COMPLETE THE FOLLOWING
A) Answer these questions from the chromote reference:
(i) Which host value stands for all IPv4 addresses when creating a ChromeRemote object?
(ii) What does the default_timeout field of the Chromote class set?
(iii) What does Chromote$connect() do when wait_ is FALSE?
B) According to the chromote reference, why does every later call to ChromoteSession$new() use the same default Chromote object?

PASSAGE TO READ
A new Chrome object.


Method get_path()

Browser application path

Usage
Chrome$get_path()

Method clone()

The objects of this class are cloneable with this method.

Usage
Chrome$clone(deep = FALSE)
Arguments
deep

Whether to make a deep clone.

See Also

get_chrome_args()


Remote Chrome process

Description

Remote Chrome process

Super class

chromote::Browser -> ChromeRemote

Methods

Public methods

Inherited methods

Method new()

Create a new ChromeRemote object.

Usage
ChromeRemote$new(host, port)
Arguments
host

A string that is a valid IPv4 or IPv6 address. "0.0.0.0" represents all IPv4 addresses and "::/0" represents all IPv6 addresses.

port

A number or integer that indicates the server port.


Method clone()

The objects of this class are cloneable with this method.

Usage
ChromeRemote$clone(deep = FALSE)
Arguments
deep

Whether to make a deep clone.


Chromote class

Description

A Chromote object represents the browser as a whole, and it can have multiple targets, which each represent a browser tab. In the Chrome DevTools Protocol, each target can have one or more debugging sessions to control it. A ChromoteSession object represents a single session.

A Chromote object can have any number of ChromoteSession objects as children. It is not necessary to create a Chromote object manually. You can simply call:

b <- ChromoteSession$new()

and it will automatically create a Chromote object if one has not already been created. The chromote package will then designate that Chromote object as the default Chromote object for the package, so that any future calls to ChromoteSession$new() will automatically use the same Chromote. This is so that it doesn't start a new browser for every ChromoteSession object that is created.

Public fields

default_timeout

Default timeout in seconds for chromote to wait for a Chrome DevTools Protocol response.

protocol

Dynamic protocol implementation. For expert use only!

Methods

Public methods


Method new()

Usage
Chromote$new(browser = Chrome$new(), multi_session = TRUE, auto_events = TRUE)
Arguments
browser

A Browser object

multi_session

Should multiple sessions be allowed?

auto_events

If TRUE, enable automatic event enabling/disabling; if FALSE, disable automatic event enabling/disabling.


Method connect()

Re-connect the websocket to the browser. The Chrome browser automatically closes websockets when your computer goes to sleep; you can use this to bring it back to life with a new connection.

Usage
Chromote$connect(multi_session = TRUE, wait_ = TRUE)
Arguments
multi_session

Should multiple sessions be allowed?

wait_

If FALSE, return a promise; if TRUE wait until connection is complete.


Method view()

Display the current session in the browser

If a Chrome browser is being used, this method will open a new tab using your Chrome browser. When not using a Chrome browser, set options(browser=) to change the default behavior of browseURL().

Usage
Chromote$view()

Method get_auto_events()

auto_events value.

For internal use only.

Usage
Chromote$get_auto_events()

Method get_child_loop()

Local later loop.

For expert async usage only.

Usage
Chromote$get_child_loop()

Method wait_for()

Wait until the promise resolves

Blocks the R session until the promise (p) is resolved. The loop from ⁠$get_child_loop()⁠ will only advance just far enough for the promise to resolve.

SUPPLIED DATA
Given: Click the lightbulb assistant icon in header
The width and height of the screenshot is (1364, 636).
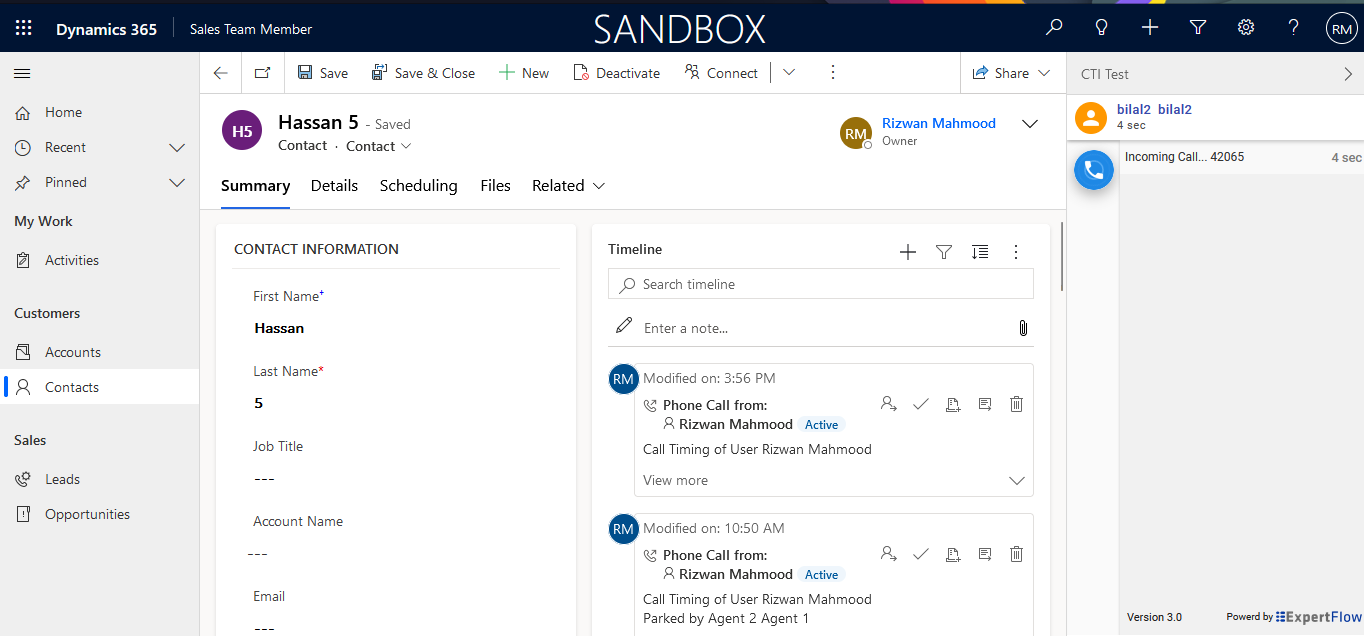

RESPONSES
A)
(i) "0.0.0.0"
(ii) The default time, in seconds, that chromote waits for a Chrome DevTools Protocol response.
(iii) It returns a promise.

B) The first call to ChromoteSession$new() creates a Chromote object if none exists, and the package then makes it the default. Later sessions reuse that object so that a new browser is not started for each ChromoteSession object.